Éducation : le choix de liberté des parents allemands
Alors que chez nous, de plus en plus de parents hélicoptères planent 24 heures sur 24 au-dessus de leurs enfants, les parents allemands optent délibérément pour la liberté. Les jeunes enfants y coupent eux-mêmes leurs fruits et se rendent seuls à la plaine de jeux.
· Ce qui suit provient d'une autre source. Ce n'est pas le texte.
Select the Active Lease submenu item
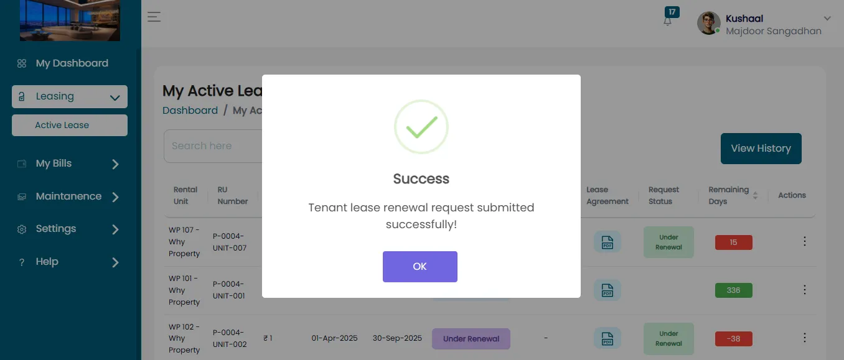Screen dimensions: 844x360 coord(70,125)
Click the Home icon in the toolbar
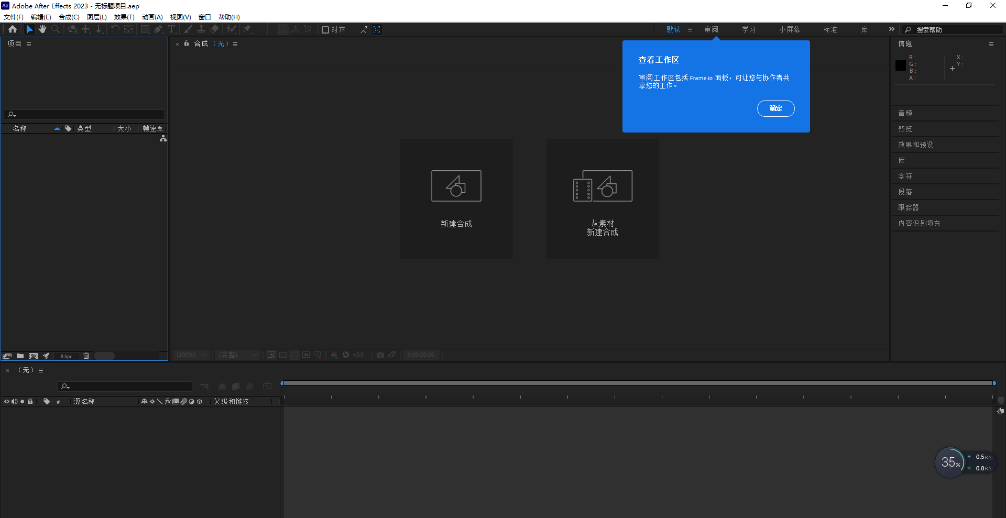The height and width of the screenshot is (518, 1006). pyautogui.click(x=13, y=29)
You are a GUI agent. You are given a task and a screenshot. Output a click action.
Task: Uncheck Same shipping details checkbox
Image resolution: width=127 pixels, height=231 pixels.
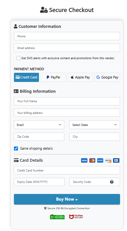point(16,148)
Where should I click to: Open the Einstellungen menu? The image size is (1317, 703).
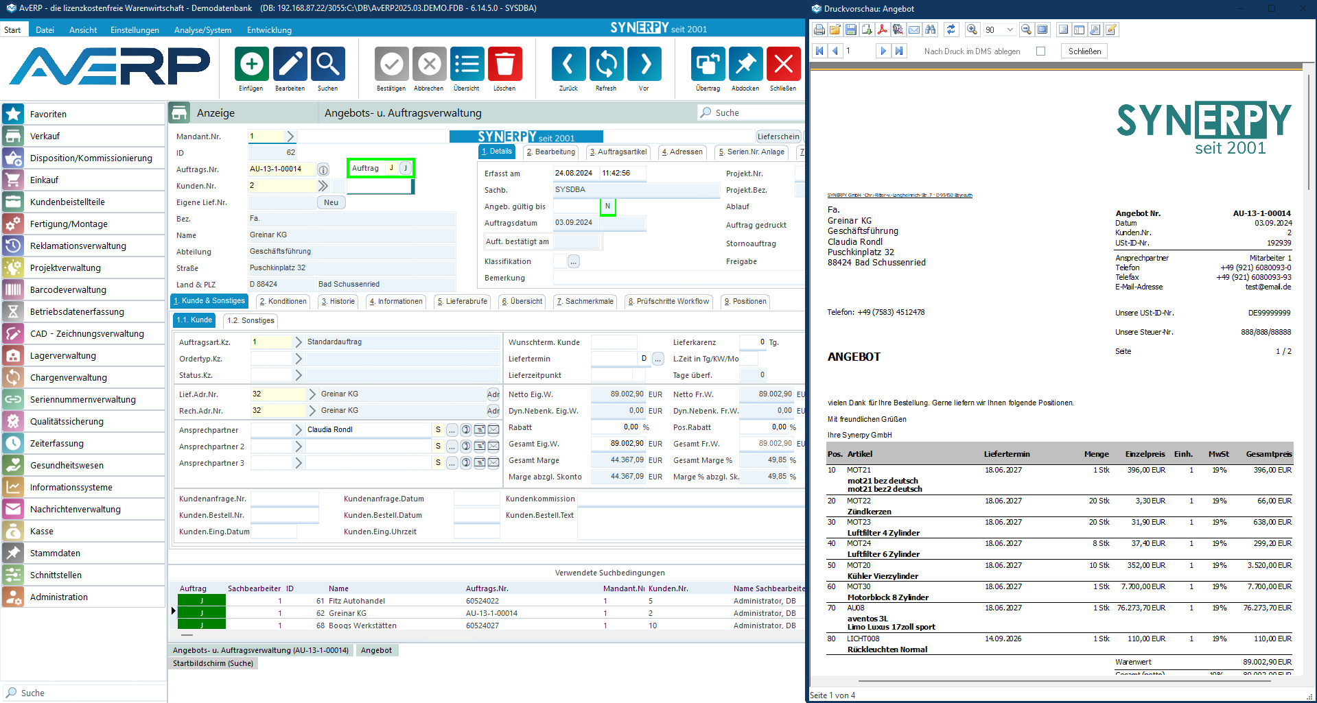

C’est la crainte de plus d’un parent: oublier que le troisième jeudi du mois, c’est la journée piscine à l’école. Heureusement, la plupart des professeurs de gym ont un maillot de réserve quelque part, mais généralement ils ne sont pas très flashy comparés à ceux des autres enfants. Un véritable traumatisme. À moins que vous viviez en Allemagne. C’est ce qu’a appris l’écrivaine américaine Sara Zaske à son étonnement. Il y a quelques années, elle déménage avec son mari Zac et sa fille Sophia à Berlin (sur place, ils eu un fils Ozzie) et y reste six ans. Quand Sophia a quatre ans, elle entame ses cours de natation à l’école. Zaske prépare donc soigneusement un maillot de bain et un essuie. En fin de journée, elle découvre que le maillot est resté sec : tous les enfants jouent nus dans l’eau. Dans un endroit public. Imaginez le choc pour une mère américaine. Aux États-Unis, on risque davantage d’avoir une arme sous les yeux qu’un corps nu.
Et ce n’est pas le seul choc. Ainsi, Zaske se rappelle une de ces premières excursions à Berlin. Un pique-nique sympathique, en compagnie d’un autre ménage. Leurs enfants de trois et cinq ans veulent jouer à la plaine de jeux à côté, mais cachée derrière un mur. Les autres parents hochent la tête et les enfants partent en courant. À nouveau, Zaske éprouve un grand choc. Aux États-Unis, on a déjà arrêté des gens parce qu’ils avaient laissé leurs enfants seuls sur une plaine de jeux. Ces dernières sont d’ailleurs très différentes en Allemagne : alors qu’aux États-Unis, et d’accord, chez nous, on voit surtout des toboggans, des balançoires et des bacs à sable, il y a à Berlin une attraction en forme de dragon de six mètres de haut. À trois ans, Sophia grimpait dessus.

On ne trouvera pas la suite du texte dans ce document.